● **SOURCE PASSAGE**:
============

Amazon is freezing up on us as well. We just upgraded to Hydra and now dealing with the Amazon Video freezes.


----------



## clintavila (Apr 12, 2010)

GoBanjoBoy said:


> Amazon is freezing up on us as well. We just upgraded to Hydra and now dealing with the Amazon Video freezes.


I hope we are being heard. I had a perfectly functional Amazon stream and now I don't. 

Sent from my SM-G955U using Tapatalk


----------



## Diana Collins (Aug 21, 2002)

It is not a universal problem...we streamed from Amazon last night, first on a Roamio and then on an A92 Mini, with no problems. There must be some combination of variables/factors that cause the failure.


----------



## clintavila (Apr 12, 2010)

Diana Collins said:


> It is not a universal problem...we streamed from Amazon last night, first on a Roamio and then on an A92 Mini, with no problems. There must be some combination of variables/factors that cause the failure.


I sure wish I knew what it was. It has appeared out of nowhere with recent OS updates. The fact that someone else has the same experience as me tells me that something has occurred to create this variable. I will try to stream again tonight to see if there has been any change. And again, this is only for Amazon. Netflix and Vudu work perfectly for me at full 1080p streaming.

============

● **GIVEN RECORDS**:
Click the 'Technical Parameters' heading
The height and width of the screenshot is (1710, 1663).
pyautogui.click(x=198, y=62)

============

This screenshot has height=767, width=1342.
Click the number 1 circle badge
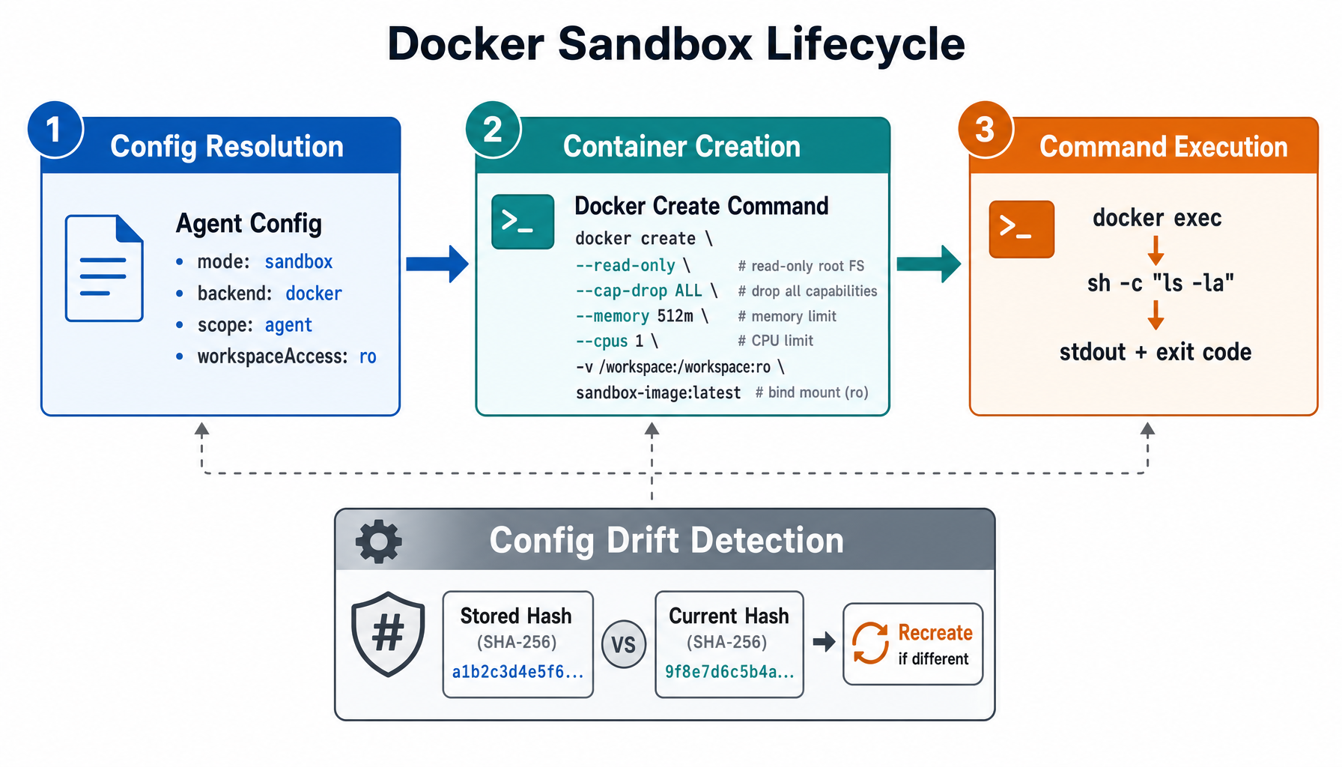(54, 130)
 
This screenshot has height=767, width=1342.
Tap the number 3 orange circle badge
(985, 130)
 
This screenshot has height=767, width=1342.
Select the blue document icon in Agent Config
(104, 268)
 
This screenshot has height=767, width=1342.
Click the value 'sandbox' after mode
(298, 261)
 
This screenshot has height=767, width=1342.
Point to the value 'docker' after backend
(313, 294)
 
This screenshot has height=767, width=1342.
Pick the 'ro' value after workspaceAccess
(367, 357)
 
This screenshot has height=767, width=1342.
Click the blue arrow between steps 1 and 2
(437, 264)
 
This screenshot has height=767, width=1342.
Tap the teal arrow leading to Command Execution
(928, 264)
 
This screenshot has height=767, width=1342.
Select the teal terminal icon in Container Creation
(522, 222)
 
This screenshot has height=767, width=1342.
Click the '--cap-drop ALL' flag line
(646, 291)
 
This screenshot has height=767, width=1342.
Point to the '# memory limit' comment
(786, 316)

============

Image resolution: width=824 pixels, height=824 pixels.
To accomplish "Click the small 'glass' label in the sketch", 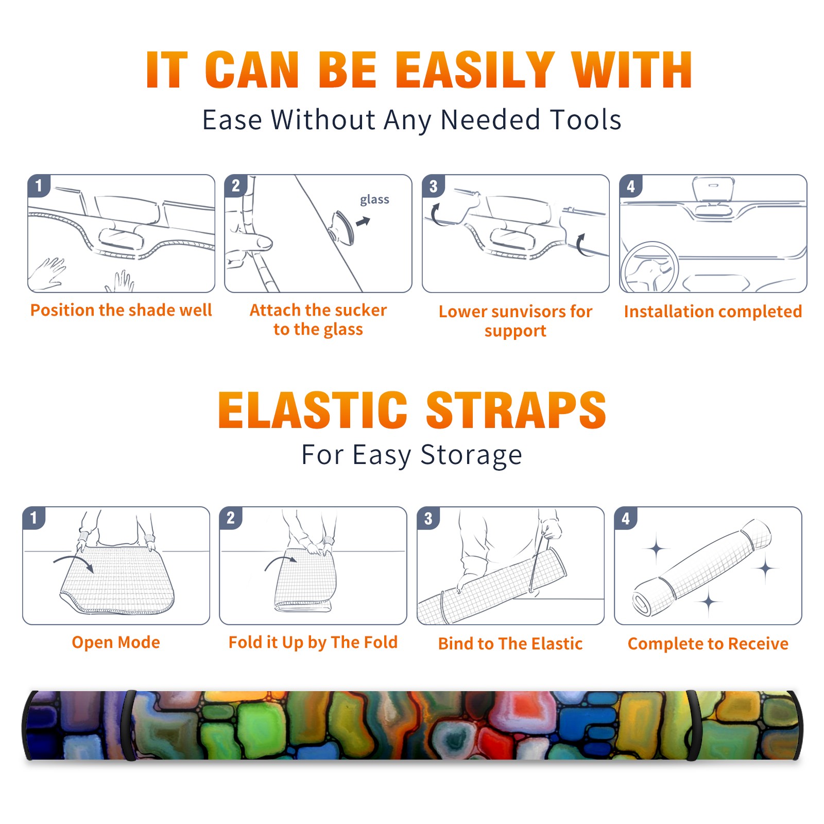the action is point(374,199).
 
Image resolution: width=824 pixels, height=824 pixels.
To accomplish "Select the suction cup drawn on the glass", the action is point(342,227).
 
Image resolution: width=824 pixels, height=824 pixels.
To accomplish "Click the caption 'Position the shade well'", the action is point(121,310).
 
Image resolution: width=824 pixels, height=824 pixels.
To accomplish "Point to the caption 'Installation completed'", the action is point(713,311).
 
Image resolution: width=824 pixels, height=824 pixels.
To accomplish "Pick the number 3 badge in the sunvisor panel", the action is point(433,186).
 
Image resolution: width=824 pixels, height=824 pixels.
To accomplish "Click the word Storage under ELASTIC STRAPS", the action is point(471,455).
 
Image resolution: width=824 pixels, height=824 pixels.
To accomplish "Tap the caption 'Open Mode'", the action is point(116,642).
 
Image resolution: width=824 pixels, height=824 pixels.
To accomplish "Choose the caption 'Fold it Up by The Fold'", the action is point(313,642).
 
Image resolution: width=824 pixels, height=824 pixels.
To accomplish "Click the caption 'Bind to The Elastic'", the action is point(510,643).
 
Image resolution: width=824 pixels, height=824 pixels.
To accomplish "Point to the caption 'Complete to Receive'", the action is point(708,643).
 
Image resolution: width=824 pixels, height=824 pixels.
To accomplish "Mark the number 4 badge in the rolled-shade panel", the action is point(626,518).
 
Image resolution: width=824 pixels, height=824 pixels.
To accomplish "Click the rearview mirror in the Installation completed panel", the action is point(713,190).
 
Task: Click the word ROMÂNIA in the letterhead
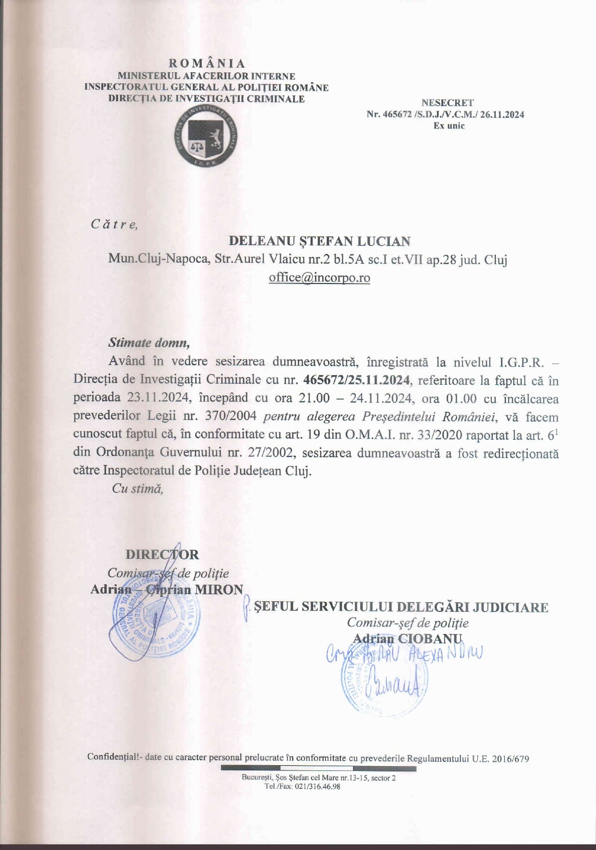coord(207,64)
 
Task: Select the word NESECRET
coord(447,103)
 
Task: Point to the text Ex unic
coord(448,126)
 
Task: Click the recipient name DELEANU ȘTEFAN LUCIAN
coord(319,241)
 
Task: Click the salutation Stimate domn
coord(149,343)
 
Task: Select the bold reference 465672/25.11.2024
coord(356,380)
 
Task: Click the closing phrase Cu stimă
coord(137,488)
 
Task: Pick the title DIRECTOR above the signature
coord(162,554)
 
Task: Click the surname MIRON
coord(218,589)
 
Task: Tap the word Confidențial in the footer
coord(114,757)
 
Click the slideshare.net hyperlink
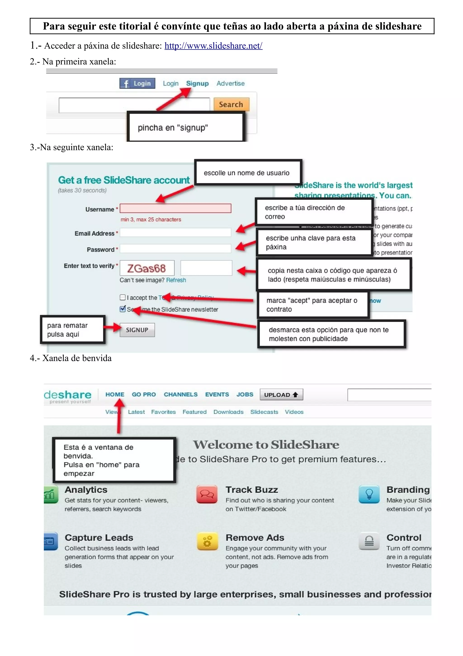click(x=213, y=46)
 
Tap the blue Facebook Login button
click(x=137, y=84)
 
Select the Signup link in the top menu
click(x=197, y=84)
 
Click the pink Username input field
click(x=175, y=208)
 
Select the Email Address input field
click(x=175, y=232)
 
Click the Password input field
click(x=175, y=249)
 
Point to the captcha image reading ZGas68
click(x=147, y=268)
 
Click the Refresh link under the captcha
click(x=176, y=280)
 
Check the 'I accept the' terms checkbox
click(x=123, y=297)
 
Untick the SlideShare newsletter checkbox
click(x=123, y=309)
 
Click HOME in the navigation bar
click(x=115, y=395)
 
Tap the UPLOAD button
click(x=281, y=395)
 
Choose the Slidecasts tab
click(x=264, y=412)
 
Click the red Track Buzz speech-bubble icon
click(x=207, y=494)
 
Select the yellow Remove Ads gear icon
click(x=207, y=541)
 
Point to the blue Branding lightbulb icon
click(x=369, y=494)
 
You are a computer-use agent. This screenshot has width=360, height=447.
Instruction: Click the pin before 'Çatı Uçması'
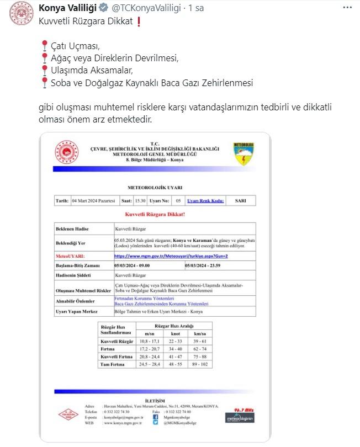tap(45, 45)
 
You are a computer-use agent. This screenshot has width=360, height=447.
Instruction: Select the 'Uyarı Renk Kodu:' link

============

● **SET PROBLEM**:
In the forum thread about Amazon Video freezing, please name the two devices Diana Collins streamed Amazon on without problems.

● **OUTPUT FOR THIS TASK**:
A Roamio and an A92 Mini.